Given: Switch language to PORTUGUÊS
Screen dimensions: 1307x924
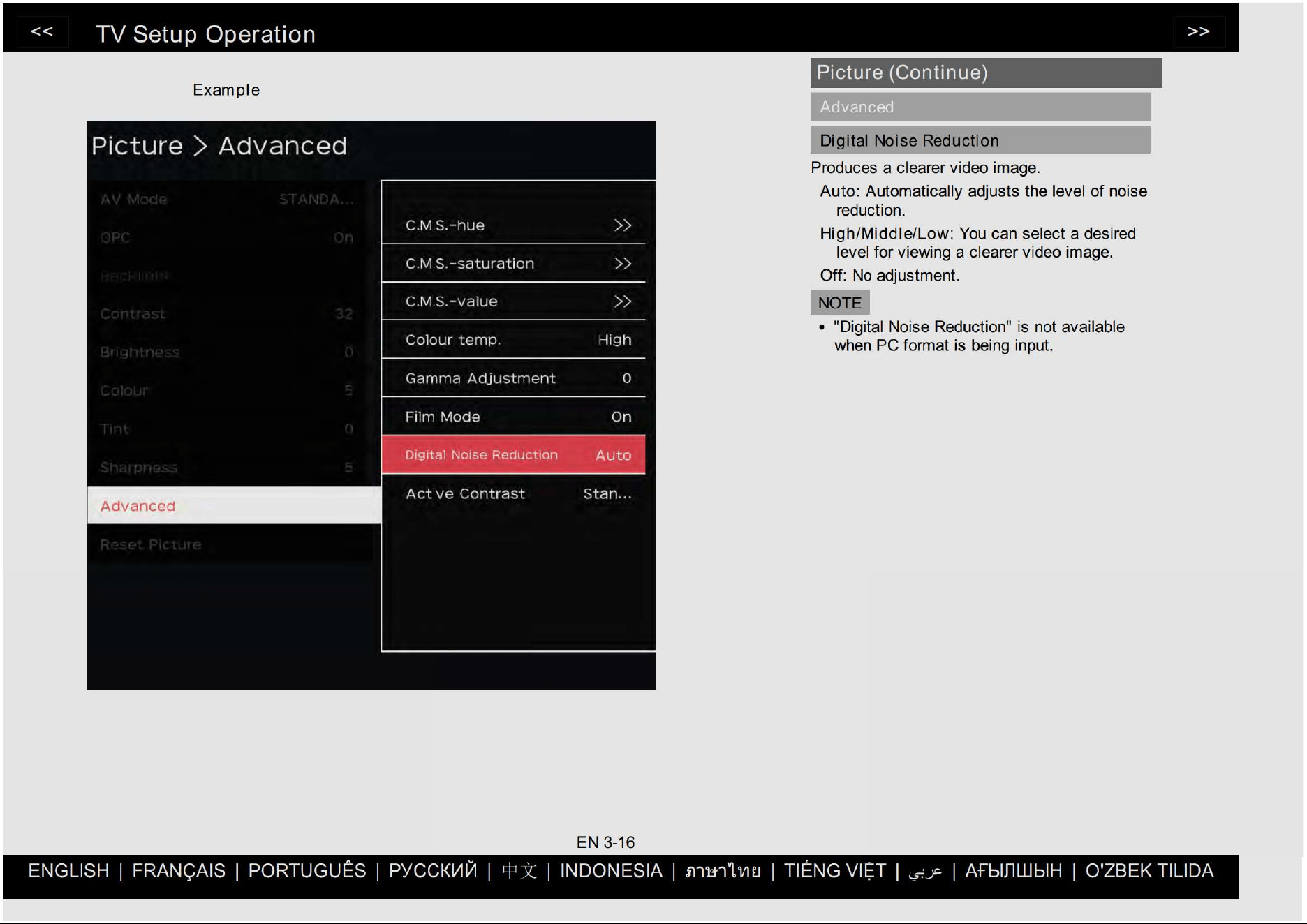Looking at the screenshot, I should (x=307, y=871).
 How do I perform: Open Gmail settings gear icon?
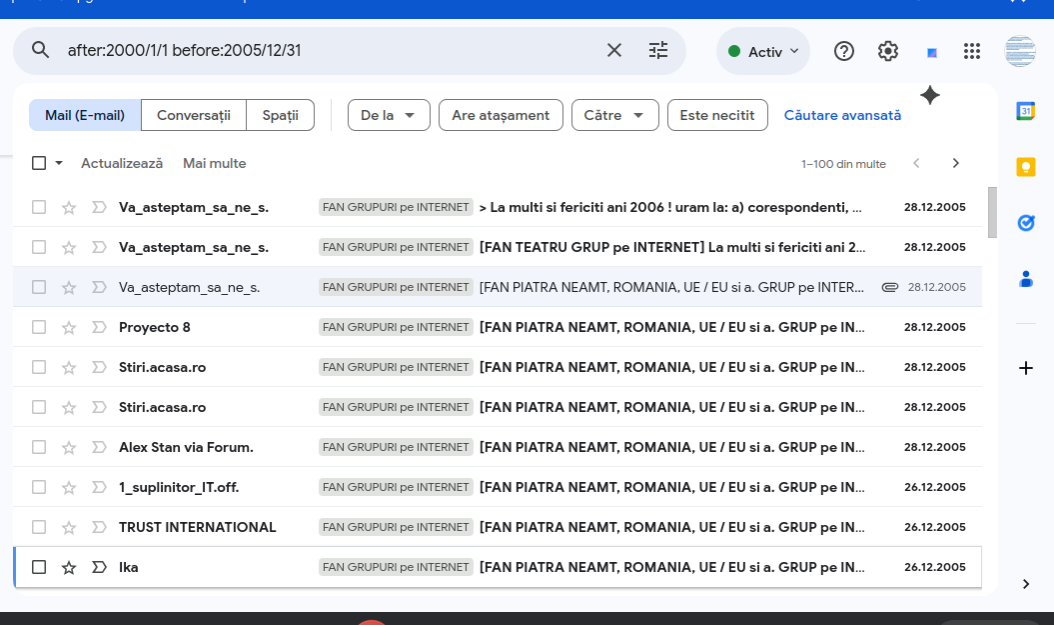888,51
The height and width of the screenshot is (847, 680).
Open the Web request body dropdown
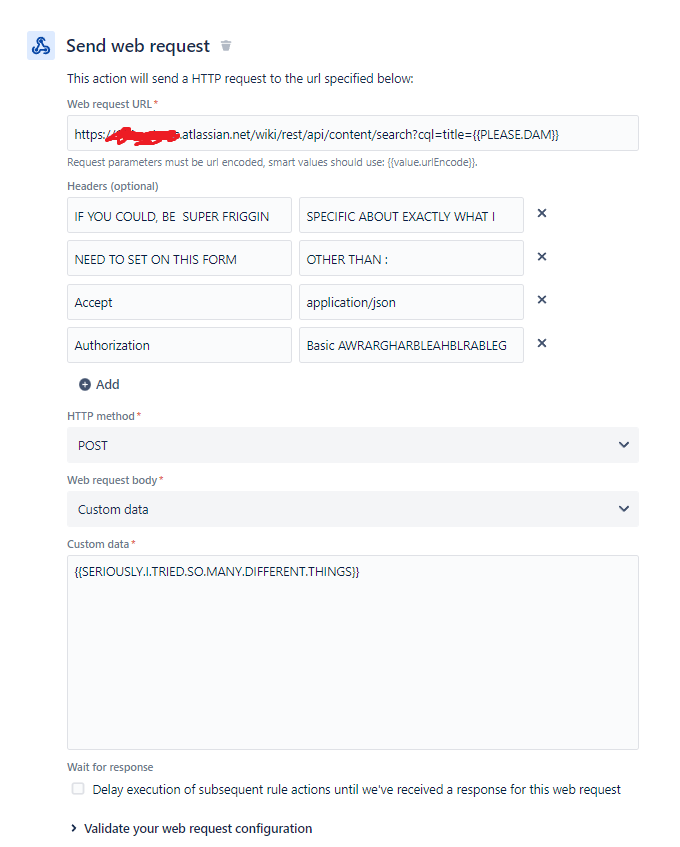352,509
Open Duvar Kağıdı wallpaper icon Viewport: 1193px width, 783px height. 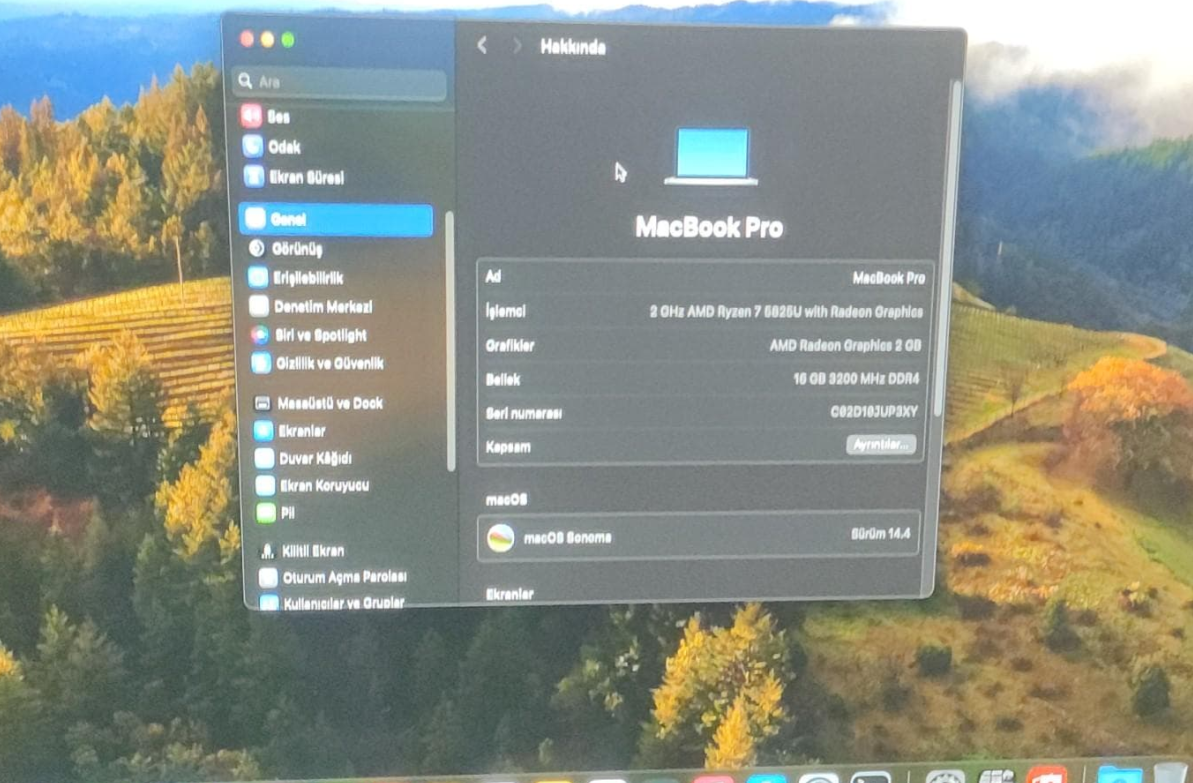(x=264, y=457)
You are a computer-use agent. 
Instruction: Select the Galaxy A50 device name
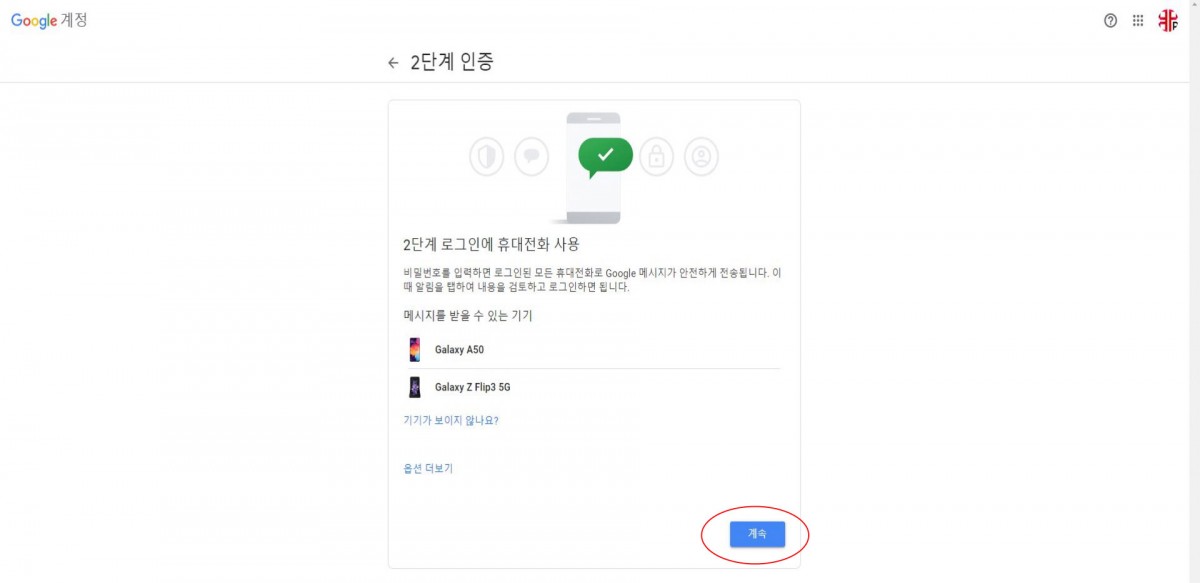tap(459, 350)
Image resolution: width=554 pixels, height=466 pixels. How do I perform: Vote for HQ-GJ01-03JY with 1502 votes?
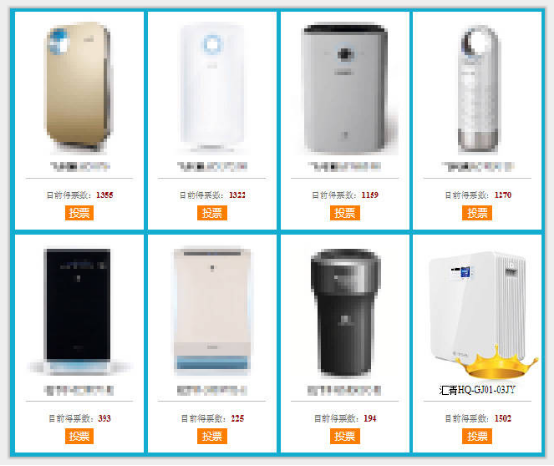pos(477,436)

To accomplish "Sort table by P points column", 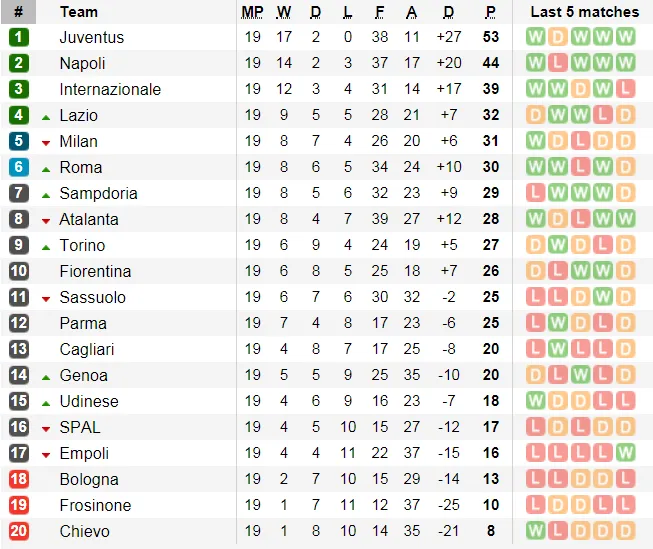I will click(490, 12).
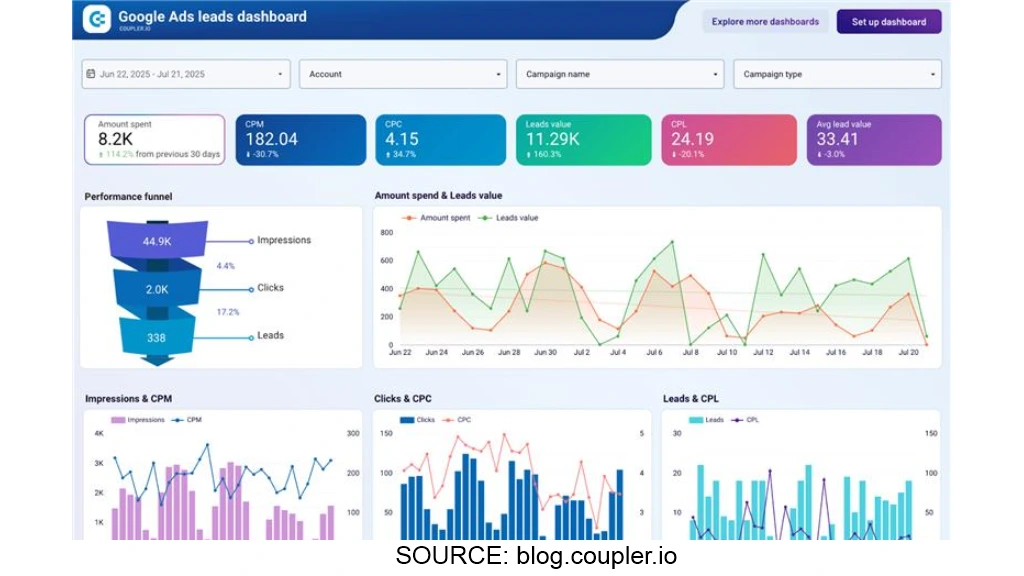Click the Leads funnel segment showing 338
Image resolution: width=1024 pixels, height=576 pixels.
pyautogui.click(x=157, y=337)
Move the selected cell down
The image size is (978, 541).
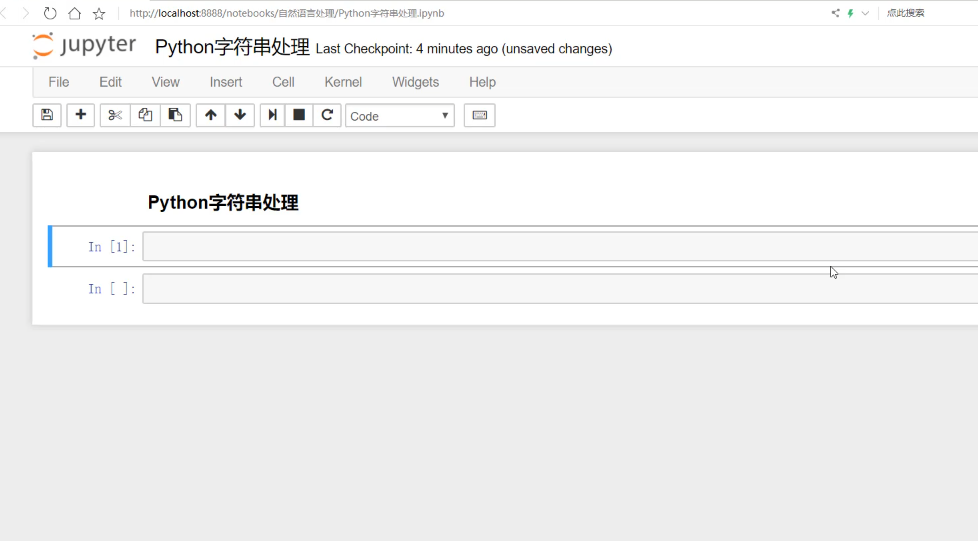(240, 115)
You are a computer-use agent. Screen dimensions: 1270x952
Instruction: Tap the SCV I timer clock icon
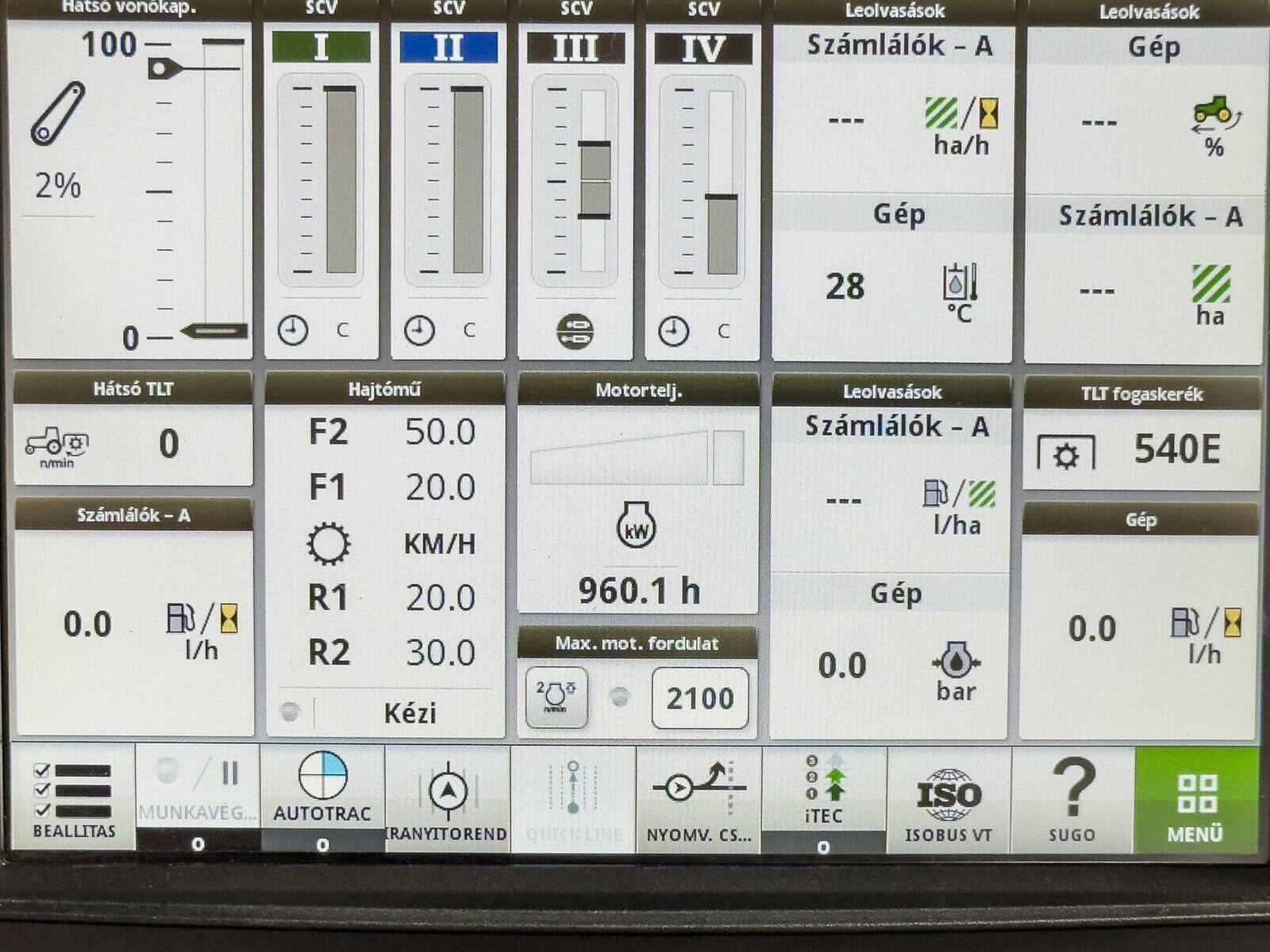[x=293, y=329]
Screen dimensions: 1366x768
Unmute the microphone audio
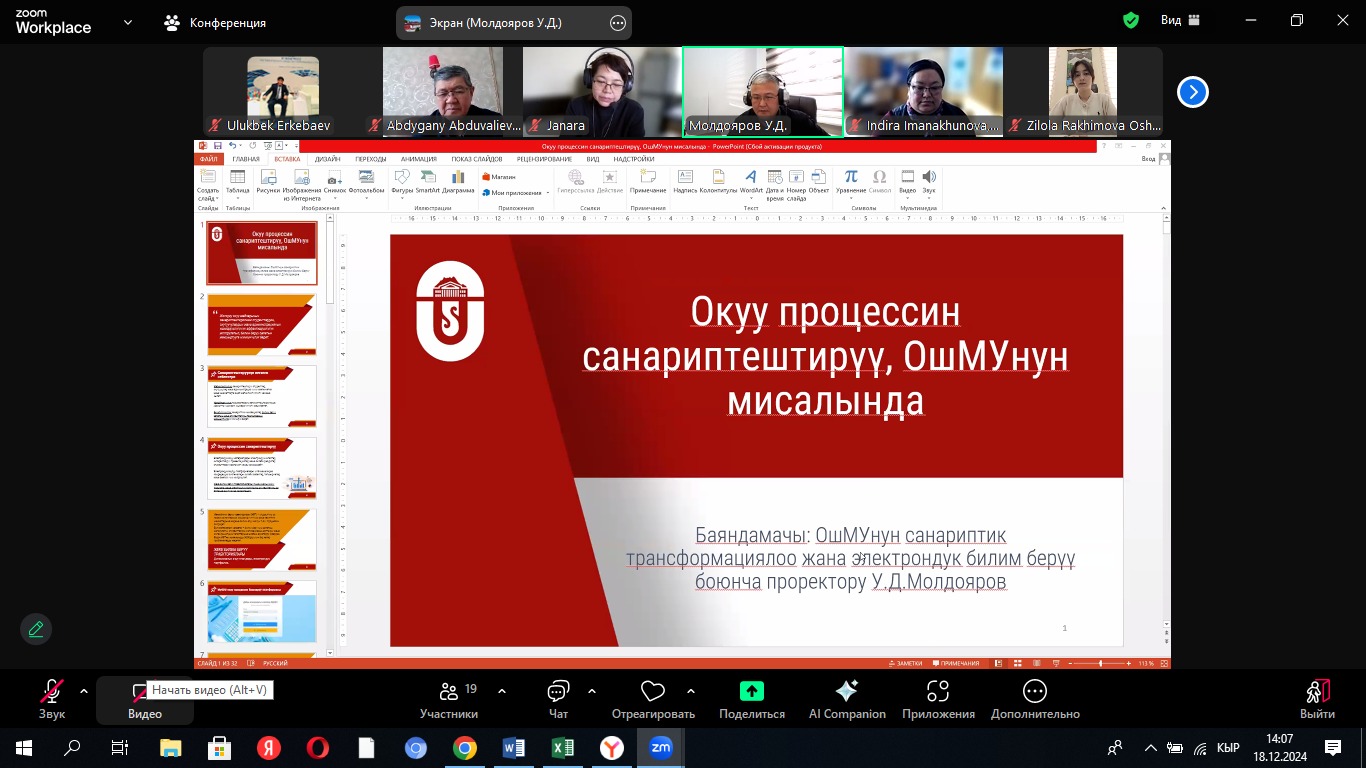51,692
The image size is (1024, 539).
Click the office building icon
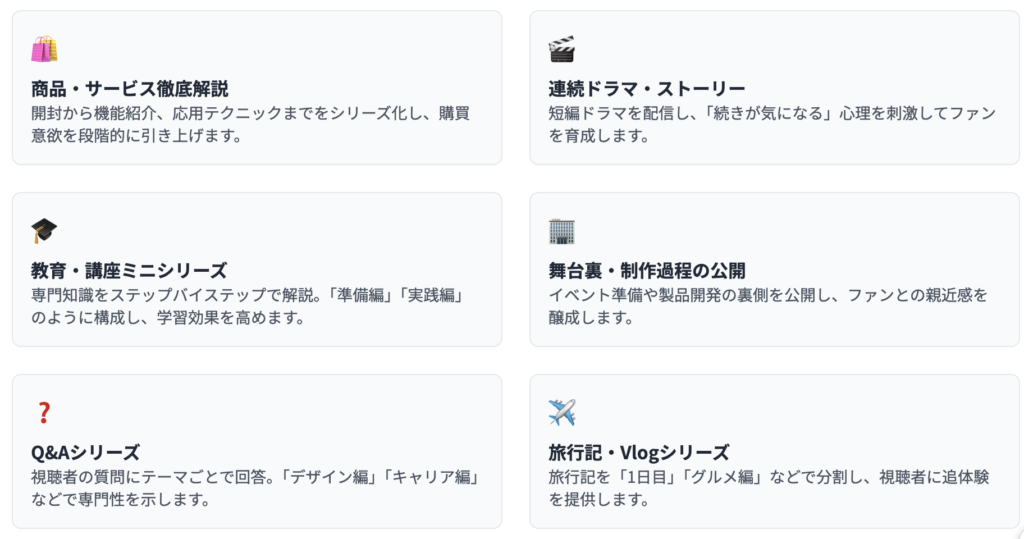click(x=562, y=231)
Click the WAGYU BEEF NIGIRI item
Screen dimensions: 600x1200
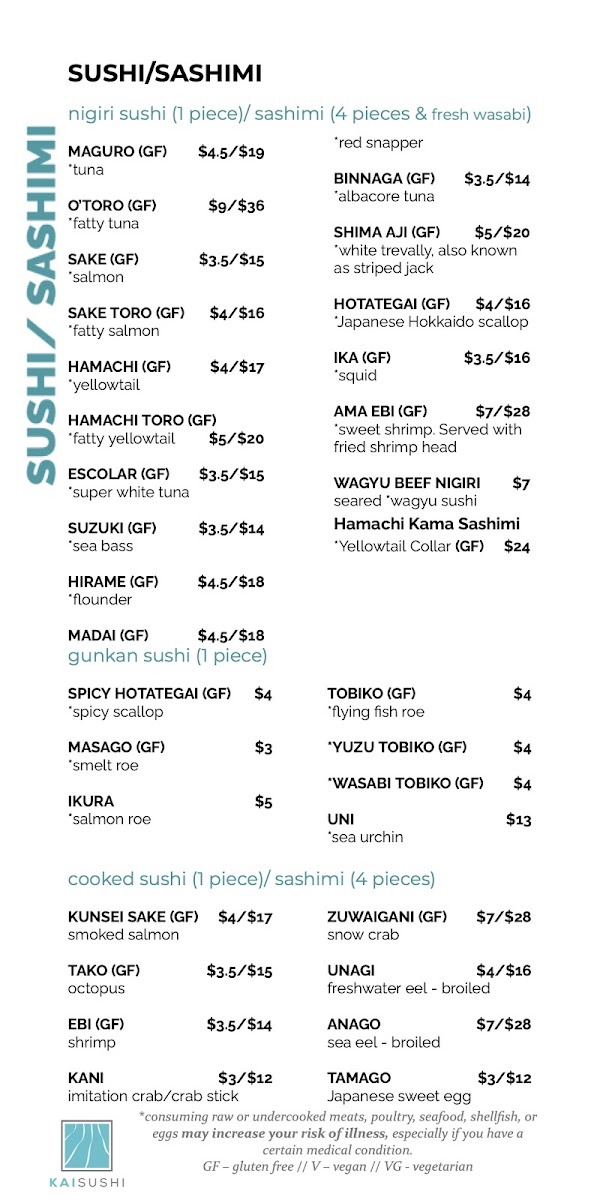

* _Assigned task_
Please reproduce, word for word, only the lines from the line that holds "The image size is (978, 541)." through the final line of the entries above, omitting any pictures.

* _Task result_
The image size is (978, 541).
(240, 115)
You are a computer-use agent. Screen dimensions: 1270x952
Instruction: Tap the SCV I timer clock icon
[x=293, y=329]
Screen dimensions: 1366x768
Unmute the microphone audio
51,692
The image size is (1024, 539).
Click the office building icon
click(x=562, y=231)
Click the WAGYU BEEF NIGIRI item
Screen dimensions: 600x1200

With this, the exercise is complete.